Extrait cité:
● ● ● ●
Puis le treizième jour du quatrième mois tibétain, j’ai découvert le dernier terma jusqu’à ce jour. J’était sur la montagne de Dongri, un lieu de Mahakala, avec mon fils Urgyen et des porteurs. J’ai envoyé tout le monde en avant voir si l’on pouvait passer en jeep, car la route était très mauvaise. Alors que j’étais seul, deux protecteurs du Dharma sont apparus. L’un tenait une pierre, l’autre une statue de Mahakala à deux bras, d’environ 13 cm, en métal, avec un très gros pourba dans la main droite et un kapala dans la gauche. Ils m’ont demandé ce dont j’avais besoin, en précisant que comme ma parèdre ne m’accompagnait pas,  je ne pouvais avoir que l’un des deux. J’ai choisi la pierre, car la statue n’aurait qu’un bienfait limité, peut être seulement à l’endroit où elle se trouverait, mais la pierre contenait un texte que je pourrais recopier et tout le monde pourrait en bénéficier, aussi pris-je la pierre, et la statue fut remportée

Dordjé Terma

 Rinpotché précisa ensuite que les deux protecteurs apparurent  devant lui, pas comme une vision, mais "réellement," en tout point semblables à des tibétains ordinaires. Toutefois, les porteurs ne purent les voir. Seul son fils Toulkou Urgyen les remarqua et lui demanda qui ils étaient.
● ● ● ●
Lignes répertoriées:

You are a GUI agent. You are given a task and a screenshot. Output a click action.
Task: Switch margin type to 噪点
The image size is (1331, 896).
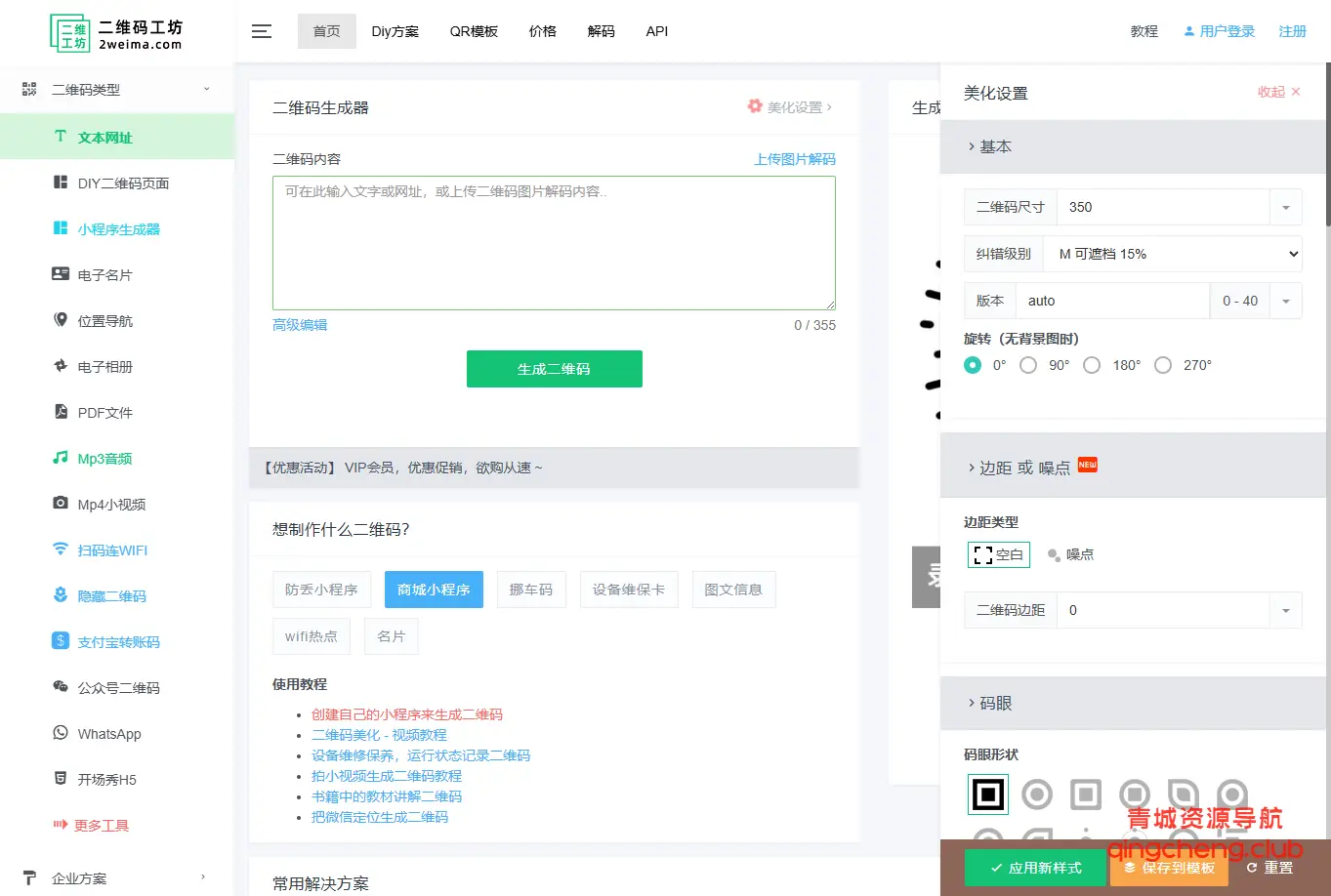click(x=1070, y=554)
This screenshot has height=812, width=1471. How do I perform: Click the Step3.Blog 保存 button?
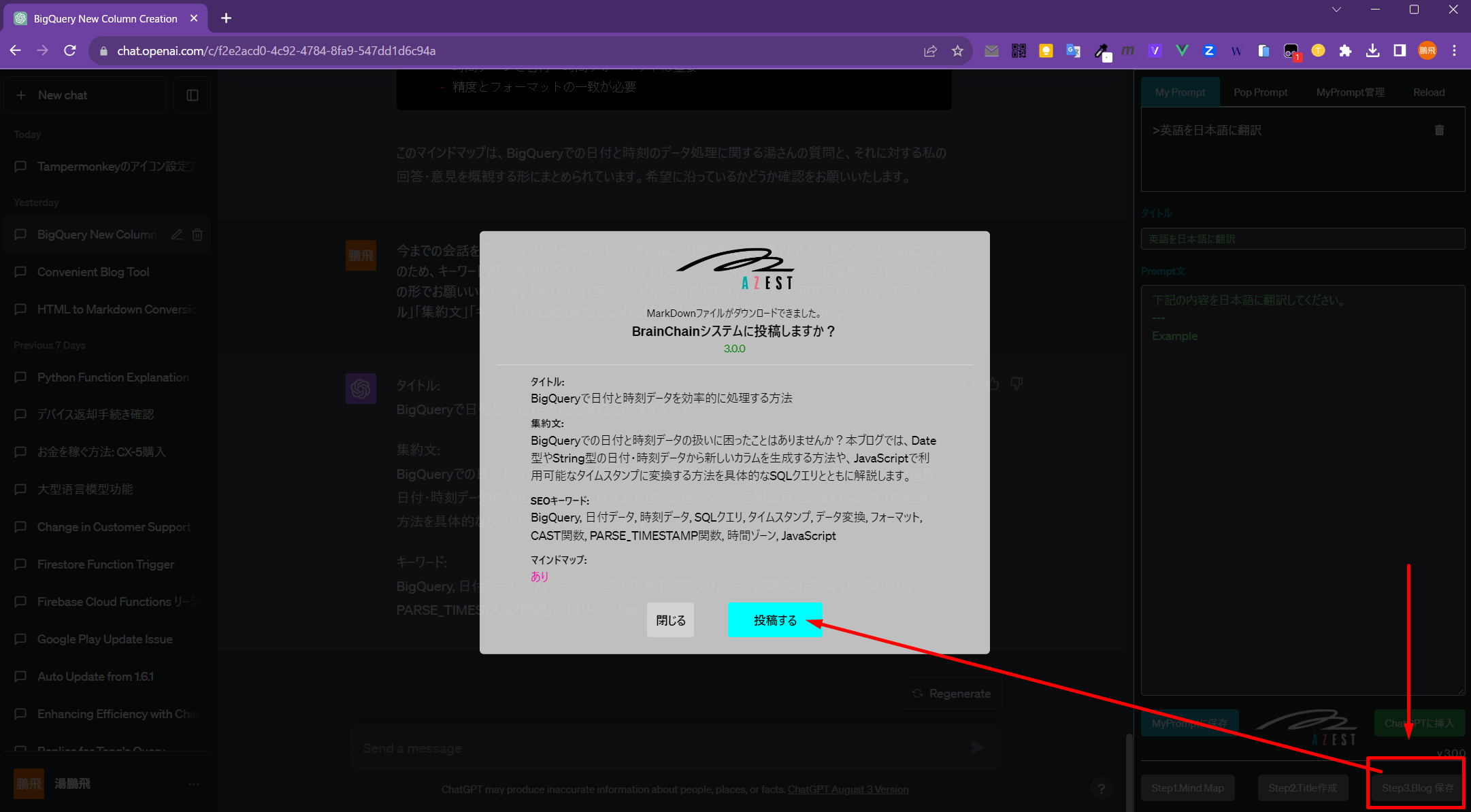coord(1417,788)
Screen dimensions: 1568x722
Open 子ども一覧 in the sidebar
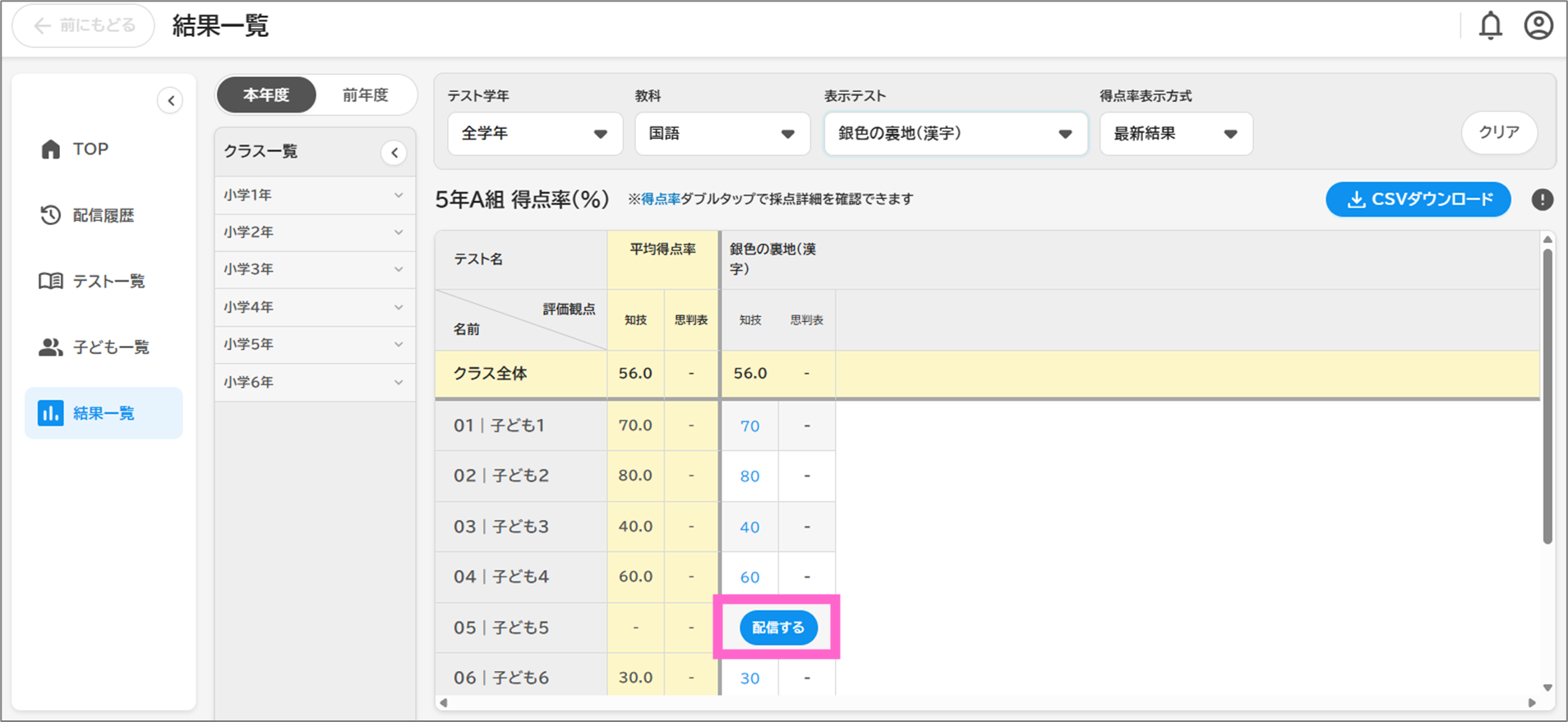point(110,347)
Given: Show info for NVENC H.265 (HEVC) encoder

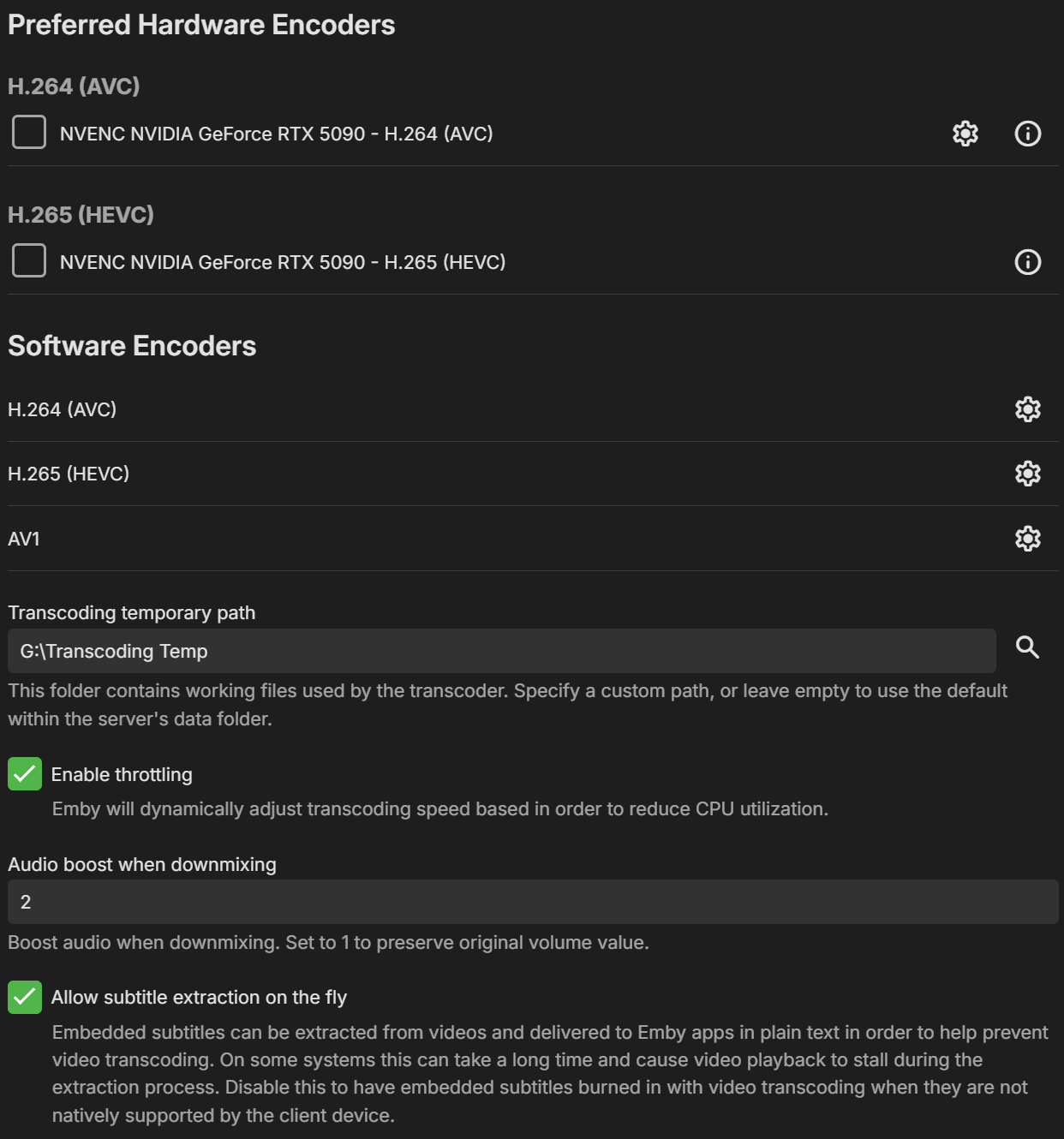Looking at the screenshot, I should point(1027,262).
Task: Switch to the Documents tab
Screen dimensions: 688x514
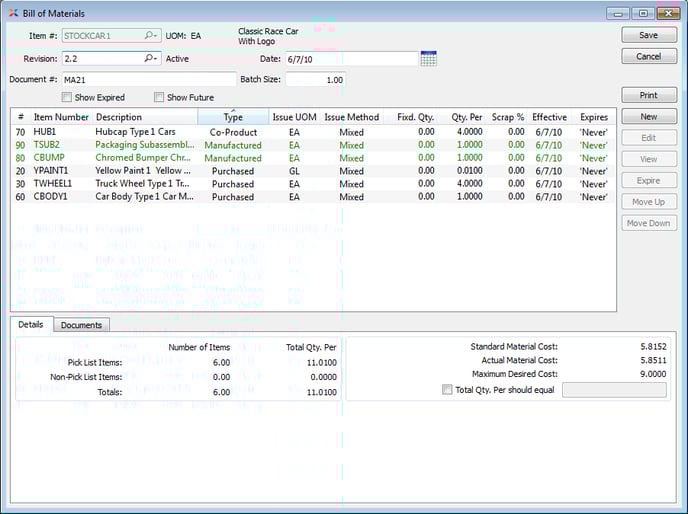Action: [x=81, y=325]
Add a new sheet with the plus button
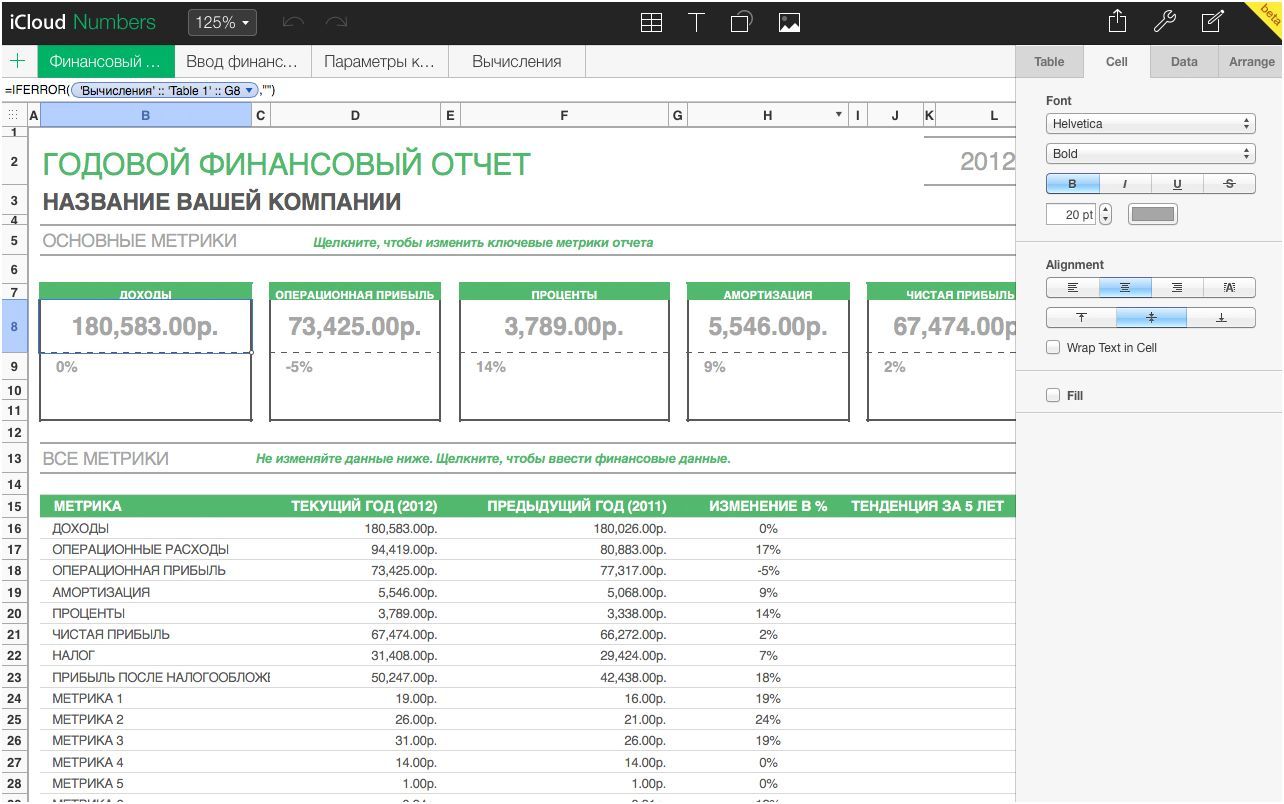 pyautogui.click(x=16, y=61)
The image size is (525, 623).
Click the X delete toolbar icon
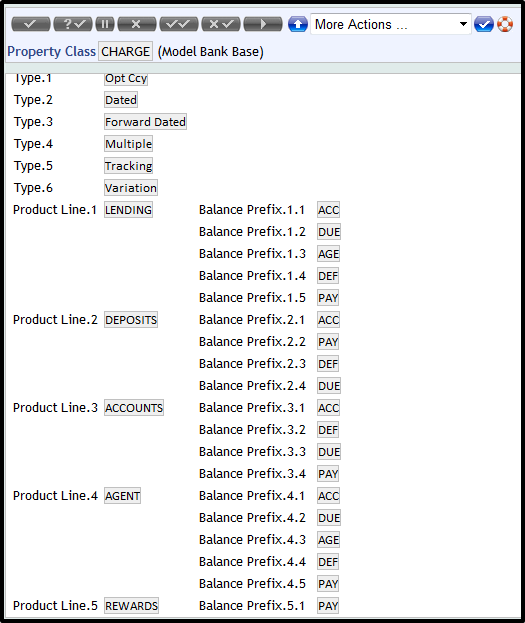click(137, 24)
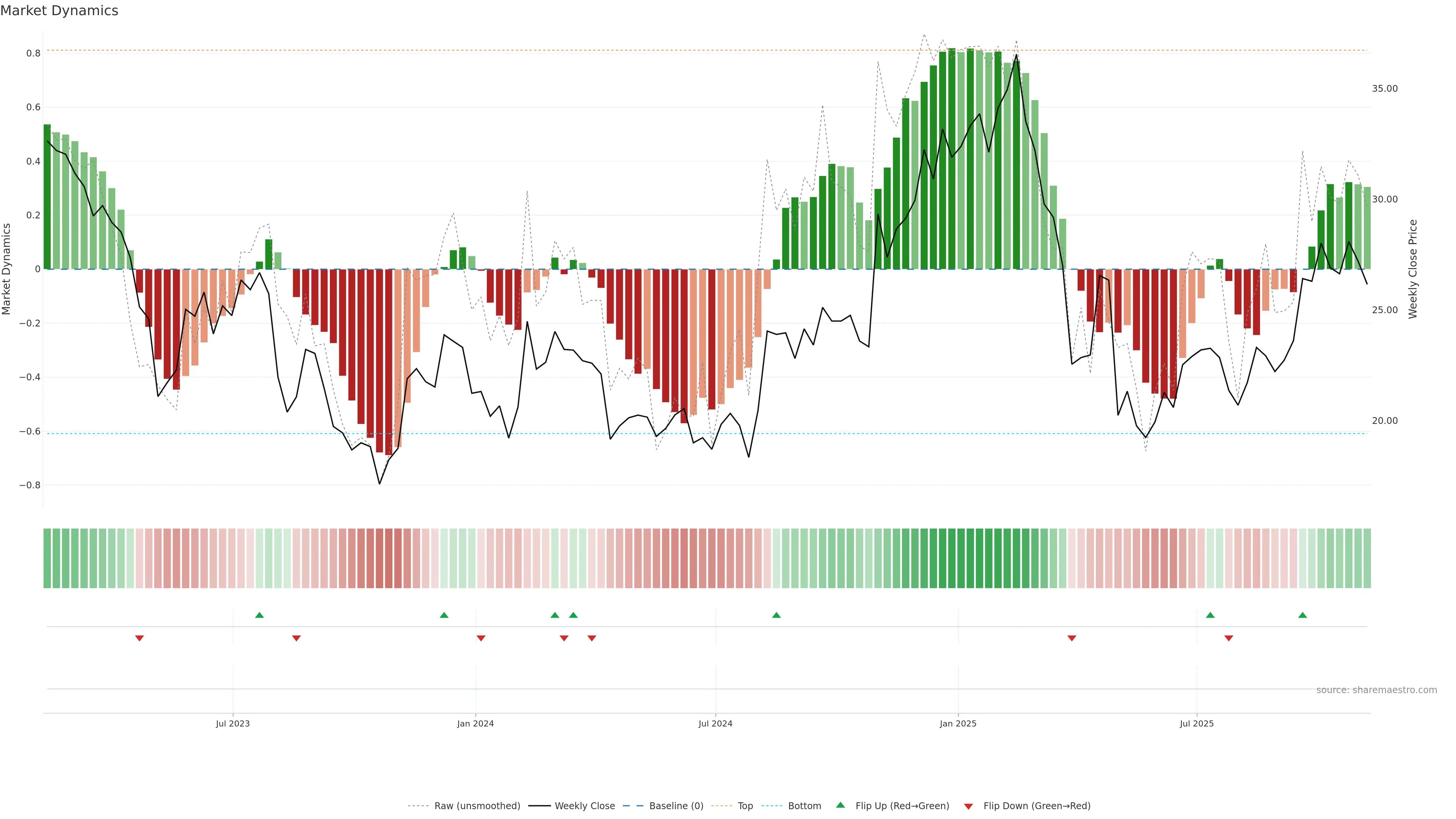The height and width of the screenshot is (819, 1456).
Task: Click the Jul 2025 x-axis label
Action: point(1197,723)
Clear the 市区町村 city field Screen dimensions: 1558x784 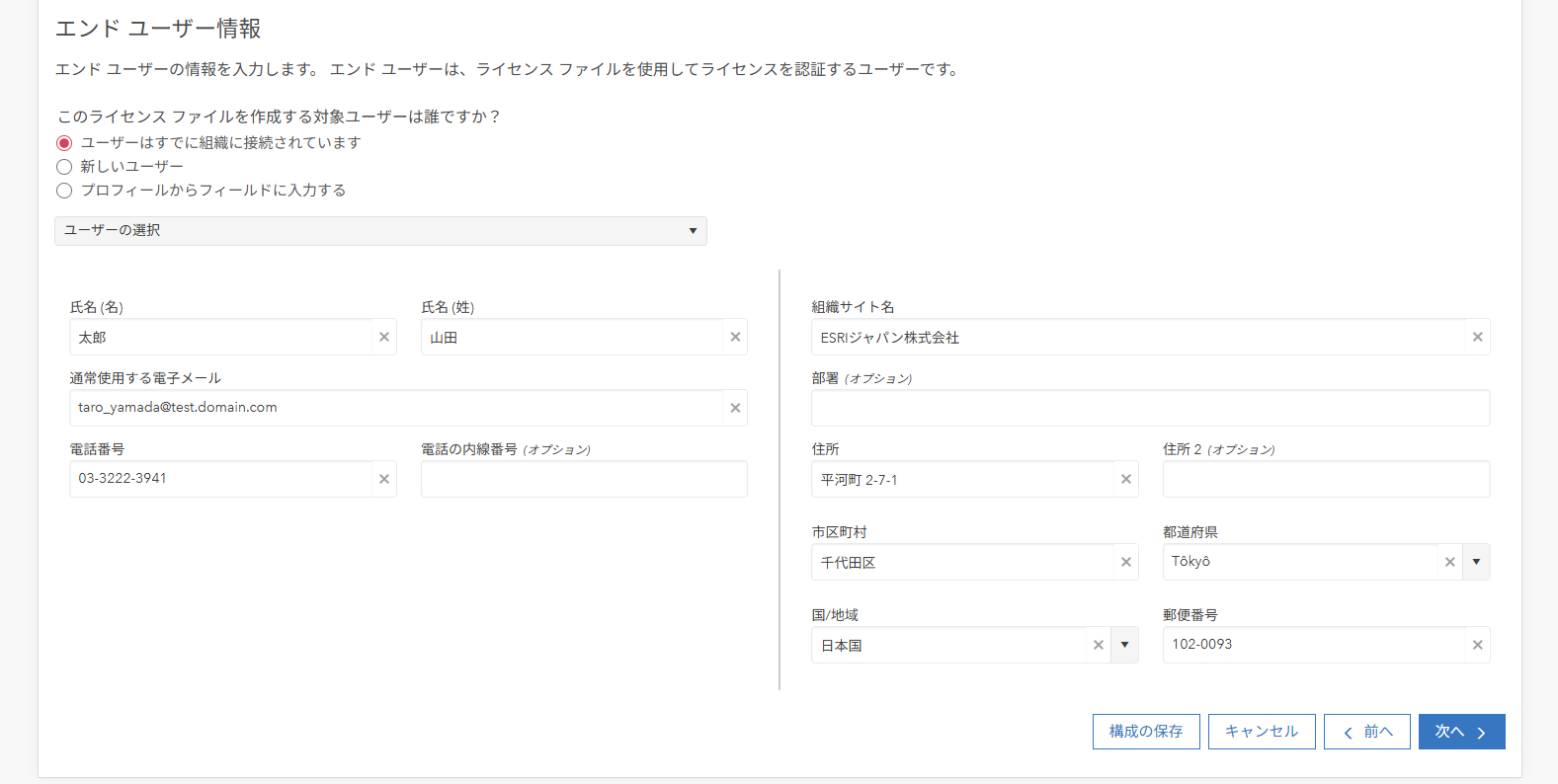pos(1125,562)
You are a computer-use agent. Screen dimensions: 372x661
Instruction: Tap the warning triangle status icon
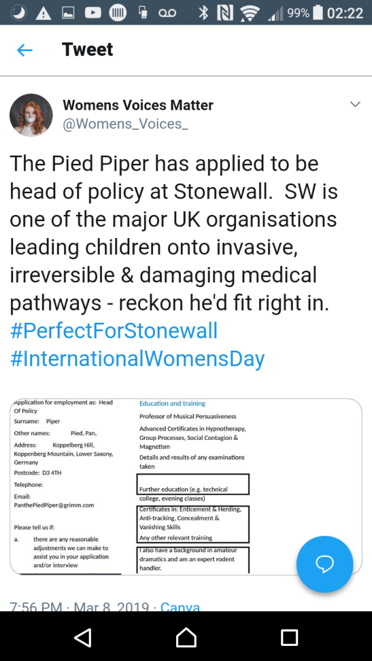pos(43,13)
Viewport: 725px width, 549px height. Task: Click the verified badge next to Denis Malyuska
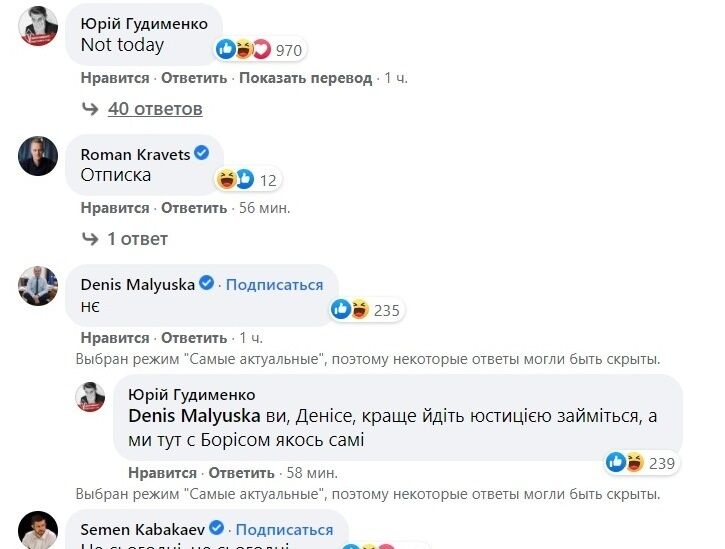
● ● ● ●
Consignes:
- A) Recopiez le passage du récit de la découverte du terma, en commençant par «Dordjé Terma» et en poursuivant jusqu'à «qui ils étaient.».
- B) D'après le récit de la découverte du terma, pourquoi le narrateur a-t-il choisi la pierre plutôt que la statue de Mahakala ? Répondez en une à trois phrases.
- C) Dans le récit de la découverte du terma, qui a remarqué les deux protecteurs et a demandé qui ils étaient ?

Corrigé:
- A)
Dordjé Terma

 Rinpotché précisa ensuite que les deux protecteurs apparurent  devant lui, pas comme une vision, mais "réellement," en tout point semblables à des tibétains ordinaires. Toutefois, les porteurs ne purent les voir. Seul son fils Toulkou Urgyen les remarqua et lui demanda qui ils étaient.

- B) La statue n'aurait eu qu'un bienfait limité, peut-être seulement à l'endroit où elle se trouverait. La pierre contenait au contraire un texte qu'il pourrait recopier, et tout le monde pourrait en bénéficier.

- C) Son fils, Toulkou Urgyen.